Earlier this year, I was presenting a Cheating Death by PowerPoint lecture to a group of students. I had a 45-minute session planned that was chock-full of information I knew they could use. Before I started, I handed out evaluation forms so that I could see how well I did. When I finished, I gathered up the evaluations, thanked my host, and went to another area of campus and started reading what the students had written about me.
The reviews were not as universally glowing as I had anticipated. I knew that students are a tough bunch to please since they sit through presentations day in and day out. In fact, I’d experienced this at another institution. Even so, the results were jarring. While most people liked my content and found it valuable, many took issue with my delivery.
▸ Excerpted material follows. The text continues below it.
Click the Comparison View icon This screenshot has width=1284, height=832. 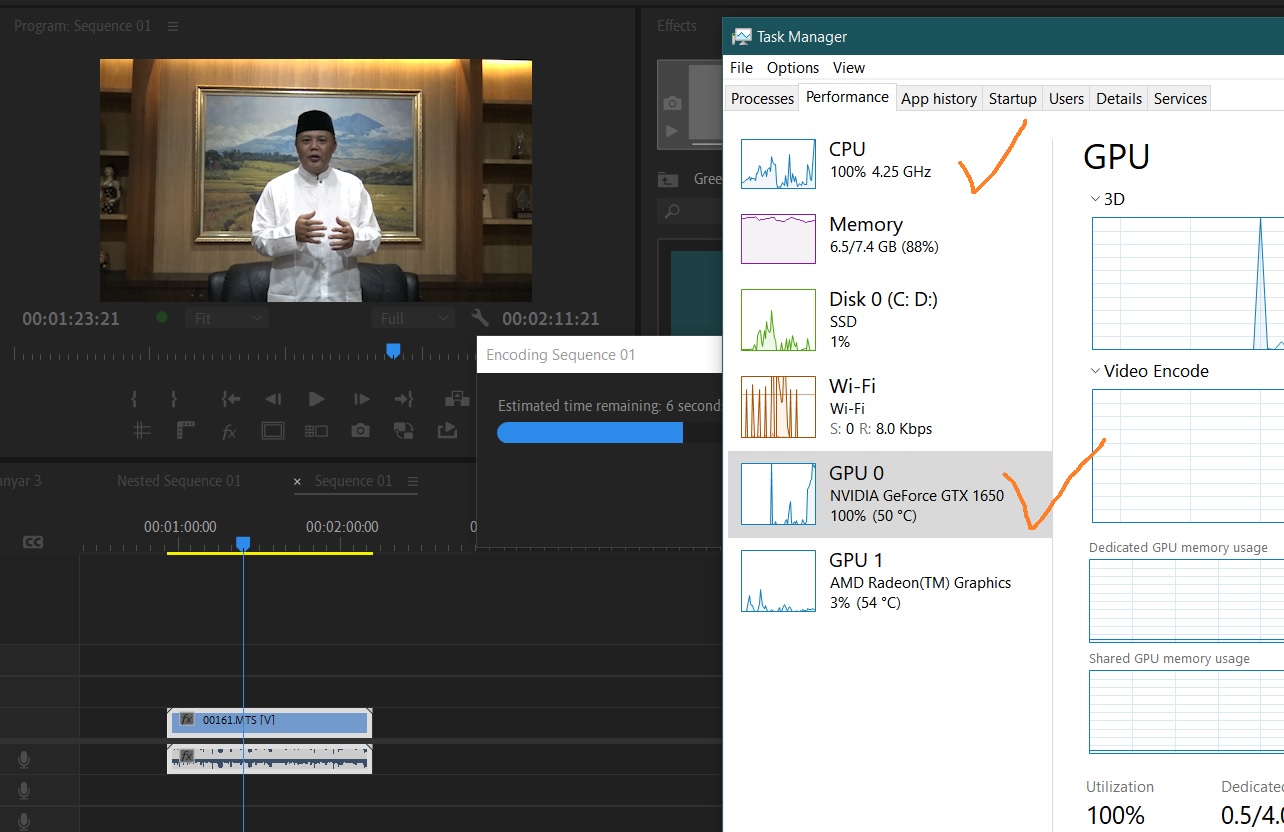click(x=316, y=431)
Among other things, they thought I seemed rushed and overly serious. Some believed I was too self-serving by instructing them to visit my website and blog. These criticisms were valid: I felt rushed because there was so much I wanted to tell them in such a brief time. I am serious about great design, so I thought I should come across as serious during my talk. And I thought I was being helpful by directing people to my website and blog to get more information than I was able to present in 45 minutes.
What went wrong? I believed I had been an effective, informative presenter. But that wasn’t the impression I gave to this particular audience.
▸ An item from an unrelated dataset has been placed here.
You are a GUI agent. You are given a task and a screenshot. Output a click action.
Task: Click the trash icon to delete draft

It turns out that some of the problem was out of my control. By the time my presentation started, the students had already been in the classroom for about three hours. They had to hurriedly gobble down their lunch during my talk, then rush off to an exam in a different classroom afterwards. This obviously did not prime them to be a great audience, but I could’ve been a better presenter.
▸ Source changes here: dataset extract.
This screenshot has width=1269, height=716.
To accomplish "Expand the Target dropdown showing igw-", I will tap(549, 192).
Shortly after this experience, I joined Toastmasters.
Toastmasters International is an organization dedicated to helping people to develop their speaking and leadership skills. The meetings offer a forum for members to try out their own material or to work through the many Toastmasters manuals. Speeches are evaluated by group members and feedback is immediate. In addition to prepared speeches, Toastmasters can be called on to deliver impromptu speeches on subjects they’re given moments before they go onstage.
It’s interesting to witness the various skill levels of the people at Toastmasters meetings. Some have been members for years, and their effortless delivery serves as an inspiration. Others are very timid and uncomfortable speaking in front of a group. But we all learn from one another in a nurturing environment of well-intentioned critiques.
Some speeches kill, others bomb. I’ve delivered both kinds at my club. Either way, I receive constructive criticism on areas to improve and kudos on what I did well.
A side benefit to joining Toastmasters has been finding people to be with when I’m out of town on business. Last week, I visited the CN Collaborators Toastmasters Club in Montreal. The meeting was mostly conducted in French, which I don’t speak. This didn’t turn out to be as much of a problem as I’d thought it would be. My host took the time to translate speeches for me, which made the meeting more enjoyable. Plus, the language barrier enabled me to concentrate on the way people were presenting—their voices, pacing, gestures, and movement—rather than what they were saying. As an added bonus, I was able to join a few of my new friends for dinner after the meeting!
Since becoming a Toastmaster, I’ve learned to lighten up onstage and to present my material in a more engaging manner. The results have been striking, as evidenced by my improved evaluations.
Even if you’re not a public speaker, you can benefit from Toastmasters. Becoming an effective speaker can help salespeople, teachers, managers, and leaders.
I’ve found Toastmasters to be a tremendous help and I encourage you to visit a local Toastmasters club to learn what it’s all about. When you combine improved presentation skills with improved presentations, you get a one-two punch that makes you a better speaker!